Ha. I don't like beer. It's bitter and wrong. I can drink the lighter amber beers if there's nothing else. Michelob Ultra, Corona, Stella, etc. Dark beers are like drinking motor oil. I love me some liquor, though. Rum. tequila, vodka, whisky, etc.  Good stuff.
 
2014-01-18 11:13:38 AM

CtrlAltDestroy: walktoanarcade: Good to hear that you got some stuff to have some healthy pride over. And yeah, life's a trip..sorry I don't have much to say except lately I've been metaphorically stepped on, and on the other hand I may have made some new friends. *may*

Not holding my breath.  It seems people are waiting for enough opinions they dislike then they can discard you and hold to their own.

Pot helps not helps my physical pains, but allows me to tolerate various folks and their stupid personalities and prejudices.

Eh, yeah. Some people are like that. Being around them enough will start to make you paranoid. Good luck, man.

As for pot, I've never tried it. I probably wont any time soon. I'm not really drawn to mind altering things. I've never been drunk or personally seen the point in doing so. I do drink for the taste, though. Maybe one day for both. It's worth the experience for the sake of curiosity, I think.

I prefer to get lost in my interests. Cruising down lonesome roads on my motorcycle or wrenching on one of my cars is my version of meditation. It clears the mind and relaxes the body.


Thanks, though I am better at identifying those types and letting them know early on that I'm looking to assciate with folks who aren't easily offended and don't watch too much TV.  I find that it's the people that watch the most TV are the worst.

Yes, a lot of people fail to understand that work and exercise and natural stress relievers, and I know what you mean about meditation. You're talking about being totally relaxed, even if the tasks require skills and focus. It's a sweet place to be in life.  Glad you're there, dude. :)  I do like it a lot when someone can tell me that they're happy in a way, if not completely happy, which is rare.

And hey, getting drunk will only age you more quickly and make you forget things or possibly blacking out. You sound like a cool dude, and I want you to know that getting drunk has nearly killed me many times and I am blessed, lucky, charmed,  favored, you name it,  to be alive.  It's not that fun.  Plus, remember, it will AGE YOU.

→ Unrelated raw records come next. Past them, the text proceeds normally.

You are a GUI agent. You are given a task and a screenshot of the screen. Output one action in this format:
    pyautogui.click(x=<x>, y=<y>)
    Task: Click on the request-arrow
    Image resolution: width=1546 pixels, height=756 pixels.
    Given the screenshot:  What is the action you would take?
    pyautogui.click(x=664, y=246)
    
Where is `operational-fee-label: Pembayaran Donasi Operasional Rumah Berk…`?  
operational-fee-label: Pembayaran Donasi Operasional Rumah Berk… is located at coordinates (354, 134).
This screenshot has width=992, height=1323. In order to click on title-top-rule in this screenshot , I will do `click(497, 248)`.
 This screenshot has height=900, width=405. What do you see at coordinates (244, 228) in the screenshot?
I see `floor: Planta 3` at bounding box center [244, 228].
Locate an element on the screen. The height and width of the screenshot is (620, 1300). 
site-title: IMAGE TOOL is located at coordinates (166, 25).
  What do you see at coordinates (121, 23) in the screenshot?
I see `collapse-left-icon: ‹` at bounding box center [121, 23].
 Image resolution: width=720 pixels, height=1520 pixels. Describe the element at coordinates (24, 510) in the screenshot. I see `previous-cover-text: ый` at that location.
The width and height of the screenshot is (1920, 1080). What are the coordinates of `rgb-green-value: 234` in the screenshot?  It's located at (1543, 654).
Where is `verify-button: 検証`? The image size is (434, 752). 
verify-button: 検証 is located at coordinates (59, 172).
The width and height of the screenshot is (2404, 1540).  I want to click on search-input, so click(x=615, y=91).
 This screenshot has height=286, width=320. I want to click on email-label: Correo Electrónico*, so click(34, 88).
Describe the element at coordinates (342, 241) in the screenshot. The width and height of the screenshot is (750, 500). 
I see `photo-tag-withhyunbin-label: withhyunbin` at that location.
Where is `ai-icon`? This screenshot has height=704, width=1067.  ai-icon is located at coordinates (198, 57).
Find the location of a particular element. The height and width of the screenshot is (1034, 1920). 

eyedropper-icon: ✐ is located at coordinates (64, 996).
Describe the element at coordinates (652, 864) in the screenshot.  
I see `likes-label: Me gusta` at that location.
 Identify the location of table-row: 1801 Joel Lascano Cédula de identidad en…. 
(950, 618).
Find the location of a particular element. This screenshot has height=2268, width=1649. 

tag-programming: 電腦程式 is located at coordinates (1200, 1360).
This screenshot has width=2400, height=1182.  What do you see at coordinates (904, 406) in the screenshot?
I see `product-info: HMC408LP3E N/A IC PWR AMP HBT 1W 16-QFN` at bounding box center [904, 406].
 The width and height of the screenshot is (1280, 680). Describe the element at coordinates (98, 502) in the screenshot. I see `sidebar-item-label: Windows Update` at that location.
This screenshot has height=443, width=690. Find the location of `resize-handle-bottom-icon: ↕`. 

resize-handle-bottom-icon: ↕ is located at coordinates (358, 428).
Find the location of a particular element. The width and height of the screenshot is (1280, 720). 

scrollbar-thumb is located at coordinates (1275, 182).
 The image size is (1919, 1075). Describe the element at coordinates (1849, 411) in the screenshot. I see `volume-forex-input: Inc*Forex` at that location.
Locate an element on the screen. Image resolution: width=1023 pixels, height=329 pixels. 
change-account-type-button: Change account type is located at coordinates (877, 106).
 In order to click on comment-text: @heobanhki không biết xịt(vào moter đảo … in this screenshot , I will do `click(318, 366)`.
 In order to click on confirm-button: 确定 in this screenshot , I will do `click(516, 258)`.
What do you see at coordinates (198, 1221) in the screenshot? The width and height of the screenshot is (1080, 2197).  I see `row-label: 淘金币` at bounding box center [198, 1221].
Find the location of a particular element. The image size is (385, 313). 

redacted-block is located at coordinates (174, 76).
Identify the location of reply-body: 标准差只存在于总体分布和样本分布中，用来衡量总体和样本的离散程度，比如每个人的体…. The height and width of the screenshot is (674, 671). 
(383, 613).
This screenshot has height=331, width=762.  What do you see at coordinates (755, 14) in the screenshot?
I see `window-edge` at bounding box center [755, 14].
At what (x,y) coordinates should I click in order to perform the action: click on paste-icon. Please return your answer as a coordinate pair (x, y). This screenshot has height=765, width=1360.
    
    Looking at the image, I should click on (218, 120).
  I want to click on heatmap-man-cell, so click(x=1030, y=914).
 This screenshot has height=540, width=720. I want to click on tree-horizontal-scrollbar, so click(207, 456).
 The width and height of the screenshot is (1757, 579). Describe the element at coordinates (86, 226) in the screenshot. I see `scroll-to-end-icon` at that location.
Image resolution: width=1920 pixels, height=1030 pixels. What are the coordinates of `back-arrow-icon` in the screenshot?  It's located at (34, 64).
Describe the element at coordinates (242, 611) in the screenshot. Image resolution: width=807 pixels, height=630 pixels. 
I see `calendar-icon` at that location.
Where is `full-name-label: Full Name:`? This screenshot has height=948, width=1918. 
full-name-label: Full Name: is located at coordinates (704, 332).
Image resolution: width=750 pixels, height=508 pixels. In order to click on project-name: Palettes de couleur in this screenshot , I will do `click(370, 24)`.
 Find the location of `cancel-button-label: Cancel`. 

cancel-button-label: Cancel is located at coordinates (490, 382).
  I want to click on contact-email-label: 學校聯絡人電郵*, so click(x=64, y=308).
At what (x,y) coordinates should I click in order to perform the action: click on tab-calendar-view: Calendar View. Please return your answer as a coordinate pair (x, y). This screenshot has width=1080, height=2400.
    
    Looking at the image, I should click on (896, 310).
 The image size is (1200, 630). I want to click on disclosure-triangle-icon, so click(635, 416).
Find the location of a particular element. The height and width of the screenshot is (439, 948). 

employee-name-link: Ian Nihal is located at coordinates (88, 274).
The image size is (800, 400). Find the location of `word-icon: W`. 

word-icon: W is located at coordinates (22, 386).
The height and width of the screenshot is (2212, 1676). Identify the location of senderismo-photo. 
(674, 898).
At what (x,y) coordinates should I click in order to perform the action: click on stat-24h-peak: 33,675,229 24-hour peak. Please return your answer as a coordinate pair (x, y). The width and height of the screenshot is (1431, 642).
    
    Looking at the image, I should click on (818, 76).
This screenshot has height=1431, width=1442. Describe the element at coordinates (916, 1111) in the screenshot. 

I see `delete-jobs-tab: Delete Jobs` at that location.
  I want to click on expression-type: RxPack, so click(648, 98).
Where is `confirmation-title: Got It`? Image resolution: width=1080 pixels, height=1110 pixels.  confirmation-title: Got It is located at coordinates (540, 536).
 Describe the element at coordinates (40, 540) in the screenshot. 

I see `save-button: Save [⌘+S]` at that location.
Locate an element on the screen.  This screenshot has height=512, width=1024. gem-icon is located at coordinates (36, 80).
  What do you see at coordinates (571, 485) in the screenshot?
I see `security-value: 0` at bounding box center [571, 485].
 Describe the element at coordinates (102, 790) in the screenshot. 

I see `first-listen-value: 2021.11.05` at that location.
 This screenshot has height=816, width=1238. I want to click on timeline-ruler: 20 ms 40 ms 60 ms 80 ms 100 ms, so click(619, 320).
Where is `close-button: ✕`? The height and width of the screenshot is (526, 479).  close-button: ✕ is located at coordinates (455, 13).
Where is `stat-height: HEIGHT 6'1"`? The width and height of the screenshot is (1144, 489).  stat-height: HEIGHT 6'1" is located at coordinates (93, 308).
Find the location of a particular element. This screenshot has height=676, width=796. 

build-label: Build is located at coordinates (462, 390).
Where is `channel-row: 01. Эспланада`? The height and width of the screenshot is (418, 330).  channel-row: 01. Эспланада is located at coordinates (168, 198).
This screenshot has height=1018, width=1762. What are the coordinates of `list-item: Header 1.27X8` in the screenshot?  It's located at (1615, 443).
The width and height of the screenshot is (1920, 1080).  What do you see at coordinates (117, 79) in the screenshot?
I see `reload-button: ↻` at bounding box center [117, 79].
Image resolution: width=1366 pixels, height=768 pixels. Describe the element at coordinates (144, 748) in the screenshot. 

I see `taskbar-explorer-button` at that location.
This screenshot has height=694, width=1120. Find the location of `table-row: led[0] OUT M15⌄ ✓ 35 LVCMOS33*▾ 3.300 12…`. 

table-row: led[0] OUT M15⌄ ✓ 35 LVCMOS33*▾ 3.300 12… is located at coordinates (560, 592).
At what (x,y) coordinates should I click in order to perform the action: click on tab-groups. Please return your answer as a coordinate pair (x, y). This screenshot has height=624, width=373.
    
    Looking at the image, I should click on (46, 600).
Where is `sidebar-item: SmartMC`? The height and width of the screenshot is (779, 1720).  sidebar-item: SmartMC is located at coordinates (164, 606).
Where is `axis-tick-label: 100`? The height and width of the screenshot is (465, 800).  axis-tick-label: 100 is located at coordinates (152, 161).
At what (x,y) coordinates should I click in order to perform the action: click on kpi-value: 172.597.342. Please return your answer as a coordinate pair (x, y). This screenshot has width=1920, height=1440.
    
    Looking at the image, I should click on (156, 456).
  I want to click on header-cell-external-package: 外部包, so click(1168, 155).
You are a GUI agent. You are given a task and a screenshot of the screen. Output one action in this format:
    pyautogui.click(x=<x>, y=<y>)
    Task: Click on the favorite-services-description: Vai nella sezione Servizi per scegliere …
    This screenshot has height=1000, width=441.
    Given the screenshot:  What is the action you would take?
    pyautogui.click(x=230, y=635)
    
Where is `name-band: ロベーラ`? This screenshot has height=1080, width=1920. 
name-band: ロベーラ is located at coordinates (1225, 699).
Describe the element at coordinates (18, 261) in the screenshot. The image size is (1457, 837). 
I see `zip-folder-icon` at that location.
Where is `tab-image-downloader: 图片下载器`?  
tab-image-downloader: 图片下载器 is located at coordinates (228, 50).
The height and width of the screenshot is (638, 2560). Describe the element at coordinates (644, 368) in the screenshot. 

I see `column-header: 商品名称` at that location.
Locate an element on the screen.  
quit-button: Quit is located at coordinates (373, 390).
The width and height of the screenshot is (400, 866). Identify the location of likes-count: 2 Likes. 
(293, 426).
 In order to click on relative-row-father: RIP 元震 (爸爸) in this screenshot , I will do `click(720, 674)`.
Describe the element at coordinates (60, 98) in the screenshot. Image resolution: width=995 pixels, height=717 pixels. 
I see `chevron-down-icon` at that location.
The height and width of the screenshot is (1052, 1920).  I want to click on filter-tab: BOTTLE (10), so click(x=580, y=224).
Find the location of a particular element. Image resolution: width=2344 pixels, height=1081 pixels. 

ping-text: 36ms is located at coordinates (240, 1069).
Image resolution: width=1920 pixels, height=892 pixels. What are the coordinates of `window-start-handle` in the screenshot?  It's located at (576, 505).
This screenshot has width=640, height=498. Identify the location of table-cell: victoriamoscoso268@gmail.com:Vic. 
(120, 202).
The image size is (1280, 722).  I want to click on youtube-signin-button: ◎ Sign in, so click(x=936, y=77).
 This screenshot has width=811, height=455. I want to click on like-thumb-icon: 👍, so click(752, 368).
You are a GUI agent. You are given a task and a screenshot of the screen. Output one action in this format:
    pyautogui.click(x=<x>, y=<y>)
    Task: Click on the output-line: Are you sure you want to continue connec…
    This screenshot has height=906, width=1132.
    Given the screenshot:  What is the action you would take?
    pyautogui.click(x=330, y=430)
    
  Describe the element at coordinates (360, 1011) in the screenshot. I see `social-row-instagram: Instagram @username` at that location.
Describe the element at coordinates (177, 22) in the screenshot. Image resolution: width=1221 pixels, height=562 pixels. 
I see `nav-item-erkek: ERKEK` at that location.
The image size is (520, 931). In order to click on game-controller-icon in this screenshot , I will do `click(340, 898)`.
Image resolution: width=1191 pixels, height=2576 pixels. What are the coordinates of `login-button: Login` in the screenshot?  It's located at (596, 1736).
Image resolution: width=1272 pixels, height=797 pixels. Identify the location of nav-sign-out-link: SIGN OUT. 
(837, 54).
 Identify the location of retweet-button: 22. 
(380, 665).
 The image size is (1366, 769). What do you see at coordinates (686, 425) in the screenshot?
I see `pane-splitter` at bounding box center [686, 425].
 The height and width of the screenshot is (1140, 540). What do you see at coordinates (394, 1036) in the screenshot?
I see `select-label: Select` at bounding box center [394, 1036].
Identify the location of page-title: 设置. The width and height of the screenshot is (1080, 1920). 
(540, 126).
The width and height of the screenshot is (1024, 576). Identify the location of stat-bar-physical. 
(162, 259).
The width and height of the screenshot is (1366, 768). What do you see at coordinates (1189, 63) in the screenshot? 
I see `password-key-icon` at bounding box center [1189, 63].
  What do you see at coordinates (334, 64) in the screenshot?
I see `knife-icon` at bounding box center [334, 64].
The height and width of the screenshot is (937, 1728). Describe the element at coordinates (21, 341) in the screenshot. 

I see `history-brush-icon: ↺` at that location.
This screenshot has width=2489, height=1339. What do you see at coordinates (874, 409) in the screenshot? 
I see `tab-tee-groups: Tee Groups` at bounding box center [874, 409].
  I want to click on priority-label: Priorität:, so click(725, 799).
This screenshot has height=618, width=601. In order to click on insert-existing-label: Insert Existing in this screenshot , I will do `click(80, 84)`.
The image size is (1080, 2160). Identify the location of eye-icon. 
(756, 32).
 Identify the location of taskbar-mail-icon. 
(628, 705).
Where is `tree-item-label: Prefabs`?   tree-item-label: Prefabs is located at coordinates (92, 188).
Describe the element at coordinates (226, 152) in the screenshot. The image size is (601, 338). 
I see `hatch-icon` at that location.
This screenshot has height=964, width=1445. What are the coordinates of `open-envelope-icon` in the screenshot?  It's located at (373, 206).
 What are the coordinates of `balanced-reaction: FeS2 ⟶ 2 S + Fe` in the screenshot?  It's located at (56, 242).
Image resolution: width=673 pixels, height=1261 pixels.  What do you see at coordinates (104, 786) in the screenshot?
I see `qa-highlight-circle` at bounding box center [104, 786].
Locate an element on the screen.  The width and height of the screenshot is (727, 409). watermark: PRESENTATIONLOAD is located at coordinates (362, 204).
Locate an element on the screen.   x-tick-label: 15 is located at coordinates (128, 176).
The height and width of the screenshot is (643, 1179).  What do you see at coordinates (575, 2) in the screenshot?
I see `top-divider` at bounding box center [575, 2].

/oh and I am not the kind of pot smoker that asks others to try it, I was just talking.
// will never drink again
 
2014-01-18 12:14:35 PM
I was going to say "In Islam, a woman does not lose her identity." But upon further thought am not sure if their is anything in the religion about that. It does mention naming people after their fathers.
However, some of the things Islam DID being with it some 14 centuries ago:
1) women's right to own things/land
2) right to approve/refuse a suitor
3) right to inheritance, though females in general get half of what the males get, with the obligation that males are breadwinners and the female has the choice to give her husband, and it is considered alms/charity (maybe not the right choice of words).

These are the things I remember off the top of my head.
There are many more. Feel free to google if interested.
 
2014-01-18 05:39:59 PM
If the time comes, I would love to take my girlfriend's name
/she's the boss :)
 
2014-01-18 11:13:59 PM
Honestly, if I could go back and do it all over, I'd have never changed my name. I love my husband, and I don't mind at all being referred to as "Mrs. [insert hubby's name here]," the amount of paperwork and hassle involved in that whole thing was unnecessary. Here I am nearly 11 years later, and I'll still occasionally come across something bearing my maiden name that has to be fixed. I ran into it a couple years ago when we refinanced our mortgage. I imagine I'll go through it all again when I finally find the time to go back to college.

I love him to death, and I hope we never divorce, but if we do I'll retake my maiden name, and there's no chance in hell I'll do the name change again after that.
 
2014-01-18 11:32:40 PM
Forgot to add... I have an ex with the last name "Annas." It got mispronounced exactly like you think it did (particularly by my mother), and I told him at the time that if we ever got married I was keeping my maiden name and that the kids would likely take my name.

He had no problem with this. He hated his last name, too.